*** Record extracts Section Begins ***

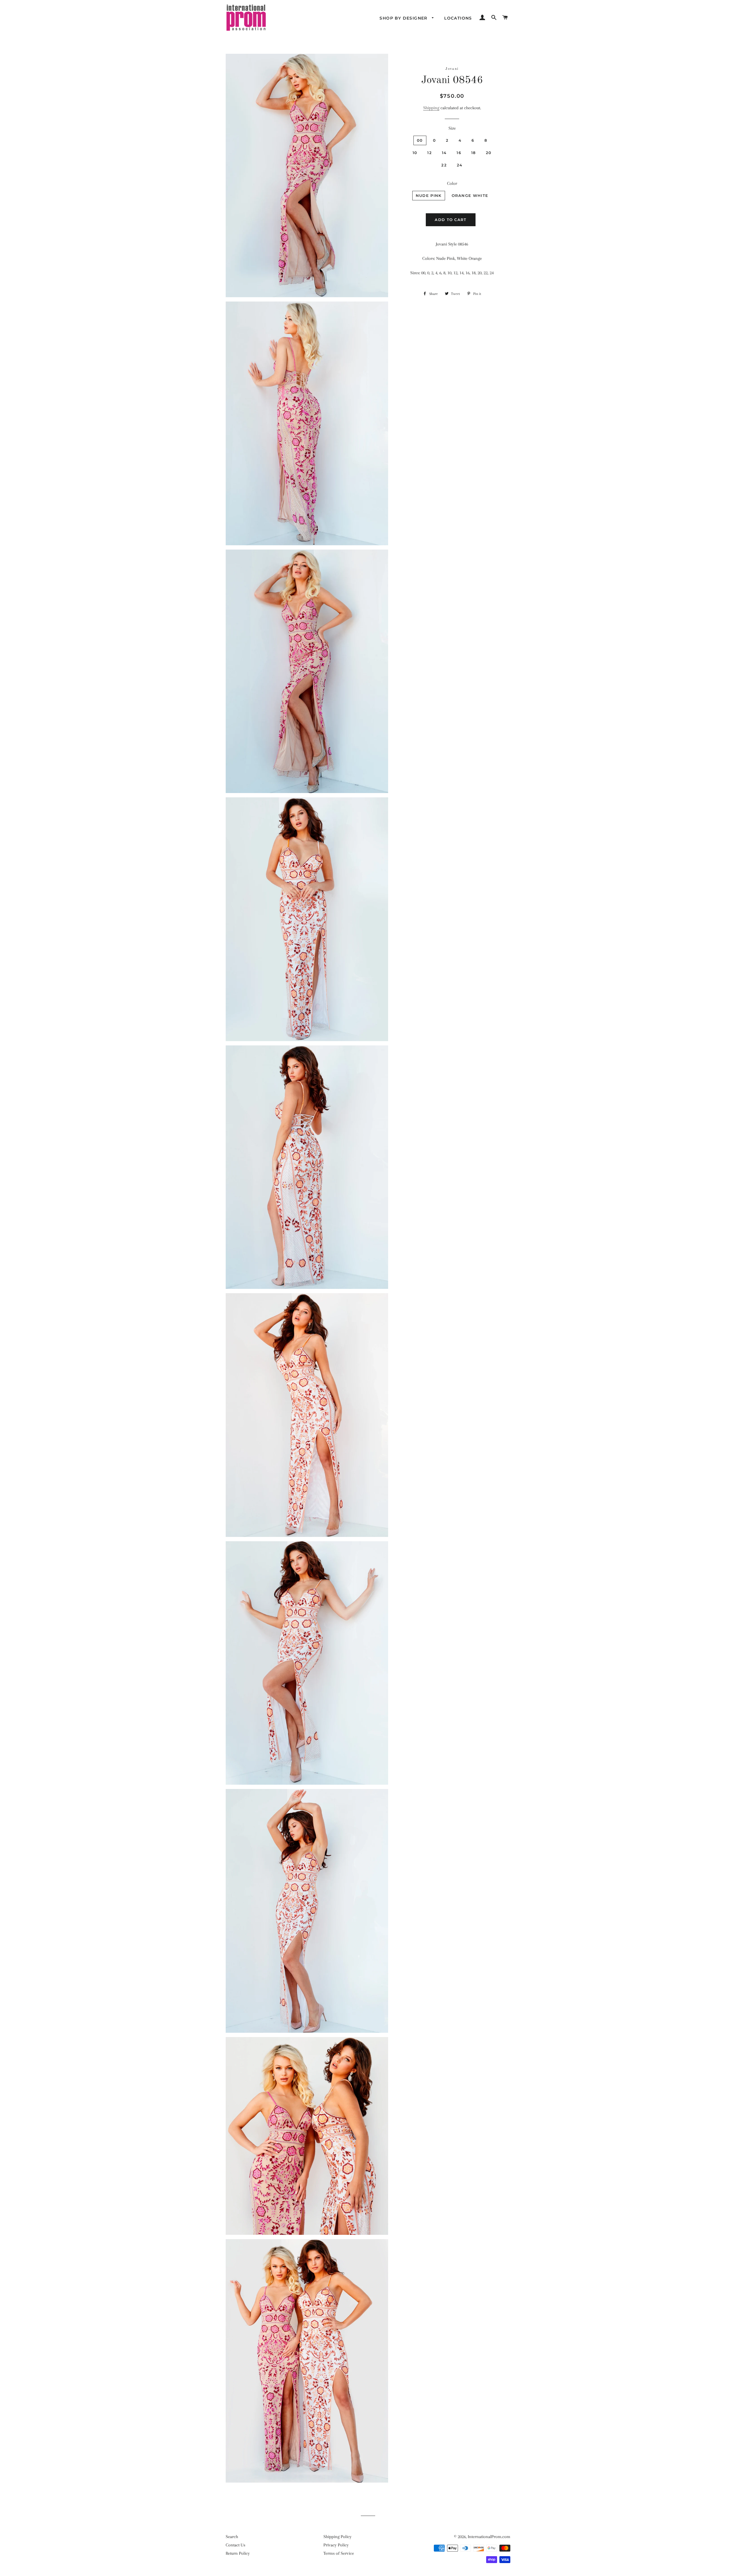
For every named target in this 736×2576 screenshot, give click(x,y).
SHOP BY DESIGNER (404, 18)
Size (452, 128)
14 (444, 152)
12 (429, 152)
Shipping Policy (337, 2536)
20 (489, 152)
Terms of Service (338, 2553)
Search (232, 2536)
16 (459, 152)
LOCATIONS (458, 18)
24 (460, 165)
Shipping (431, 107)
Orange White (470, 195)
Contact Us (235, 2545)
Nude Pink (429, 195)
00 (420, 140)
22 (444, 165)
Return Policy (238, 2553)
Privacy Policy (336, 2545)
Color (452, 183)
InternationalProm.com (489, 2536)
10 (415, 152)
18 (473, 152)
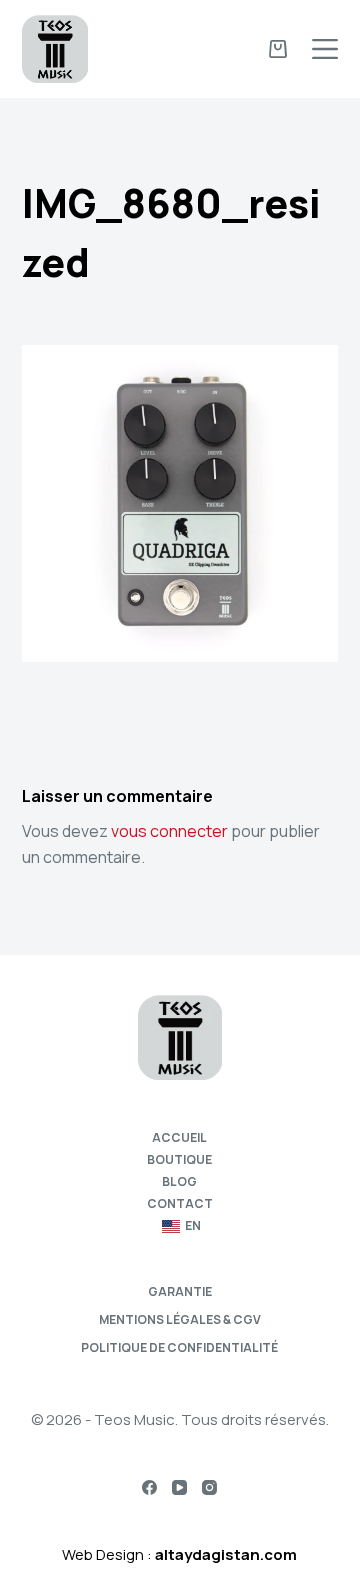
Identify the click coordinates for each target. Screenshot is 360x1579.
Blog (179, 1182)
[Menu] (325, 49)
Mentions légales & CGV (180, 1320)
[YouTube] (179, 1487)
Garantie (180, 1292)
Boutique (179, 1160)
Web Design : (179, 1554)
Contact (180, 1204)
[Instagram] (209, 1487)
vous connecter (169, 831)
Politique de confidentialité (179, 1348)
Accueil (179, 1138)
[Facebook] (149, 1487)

*** Record extracts Section Ends ***
*** Record extracts Section Begins ***

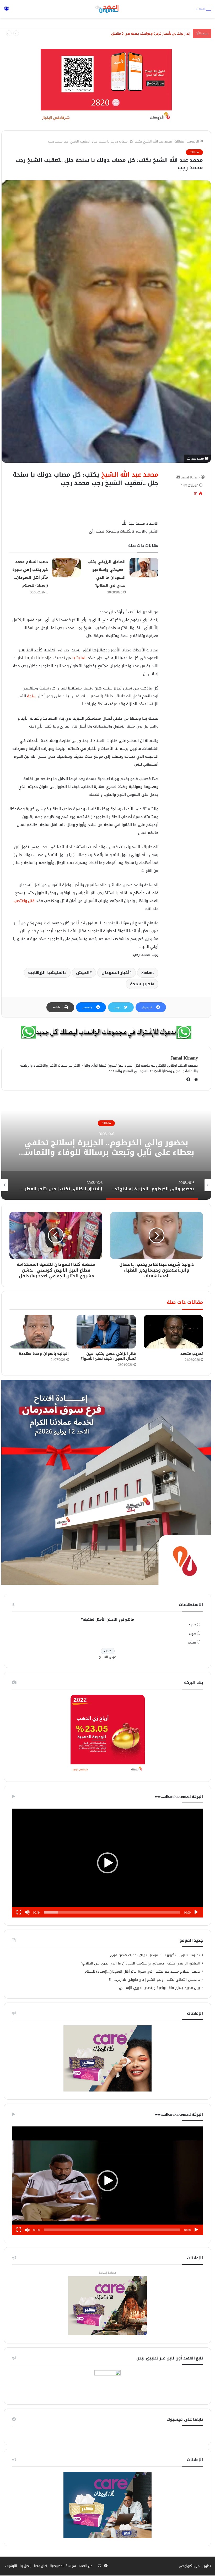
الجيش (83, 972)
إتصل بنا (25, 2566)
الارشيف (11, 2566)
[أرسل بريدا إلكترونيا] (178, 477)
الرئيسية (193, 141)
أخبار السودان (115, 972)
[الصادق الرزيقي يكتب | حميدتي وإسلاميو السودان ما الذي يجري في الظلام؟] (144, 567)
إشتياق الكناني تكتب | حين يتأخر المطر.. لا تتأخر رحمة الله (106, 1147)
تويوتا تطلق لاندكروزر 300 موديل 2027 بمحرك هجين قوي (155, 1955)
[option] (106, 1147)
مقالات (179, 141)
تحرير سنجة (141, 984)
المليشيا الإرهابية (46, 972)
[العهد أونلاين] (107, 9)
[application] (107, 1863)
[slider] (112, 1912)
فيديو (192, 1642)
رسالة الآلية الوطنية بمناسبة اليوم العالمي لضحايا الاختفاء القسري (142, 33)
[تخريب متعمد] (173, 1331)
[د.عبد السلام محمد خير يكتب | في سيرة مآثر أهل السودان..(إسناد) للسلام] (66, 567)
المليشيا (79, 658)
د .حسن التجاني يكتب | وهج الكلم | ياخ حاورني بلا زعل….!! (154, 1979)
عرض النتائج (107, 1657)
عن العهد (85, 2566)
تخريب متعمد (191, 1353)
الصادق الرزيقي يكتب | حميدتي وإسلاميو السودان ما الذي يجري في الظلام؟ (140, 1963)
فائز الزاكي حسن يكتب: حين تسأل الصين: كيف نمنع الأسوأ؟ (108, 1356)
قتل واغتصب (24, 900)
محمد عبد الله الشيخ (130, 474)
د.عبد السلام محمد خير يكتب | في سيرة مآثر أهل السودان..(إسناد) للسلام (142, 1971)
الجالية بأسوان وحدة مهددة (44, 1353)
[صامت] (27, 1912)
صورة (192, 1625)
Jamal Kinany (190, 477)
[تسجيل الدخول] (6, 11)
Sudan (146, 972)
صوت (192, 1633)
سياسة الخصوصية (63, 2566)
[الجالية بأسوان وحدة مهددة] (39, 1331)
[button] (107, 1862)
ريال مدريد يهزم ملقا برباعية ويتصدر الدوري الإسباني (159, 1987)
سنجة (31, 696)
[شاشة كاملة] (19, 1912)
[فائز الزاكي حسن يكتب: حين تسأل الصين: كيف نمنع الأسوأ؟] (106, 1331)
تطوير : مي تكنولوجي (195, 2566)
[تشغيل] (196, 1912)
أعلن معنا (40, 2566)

*** Record extracts Section Ends ***

Task requirements: An exact copy of the lines above, from the one containing "قتل واغتصب (24, 900)" down to the one containing "[button] (107, 1862)" and including both, is the whole answer; retype it and nothing else.

Answer space:
قتل واغتصب (24, 900)
محمد عبد الله الشيخ (130, 474)
د.عبد السلام محمد خير يكتب | في سيرة مآثر أهل السودان..(إسناد) للسلام (142, 1971)
الجالية بأسوان وحدة مهددة (44, 1353)
[صامت] (27, 1912)
صورة (192, 1625)
Jamal Kinany (190, 477)
[تسجيل الدخول] (6, 11)
Sudan (146, 972)
صوت (192, 1633)
سياسة الخصوصية (63, 2566)
[الجالية بأسوان وحدة مهددة] (39, 1331)
[button] (107, 1862)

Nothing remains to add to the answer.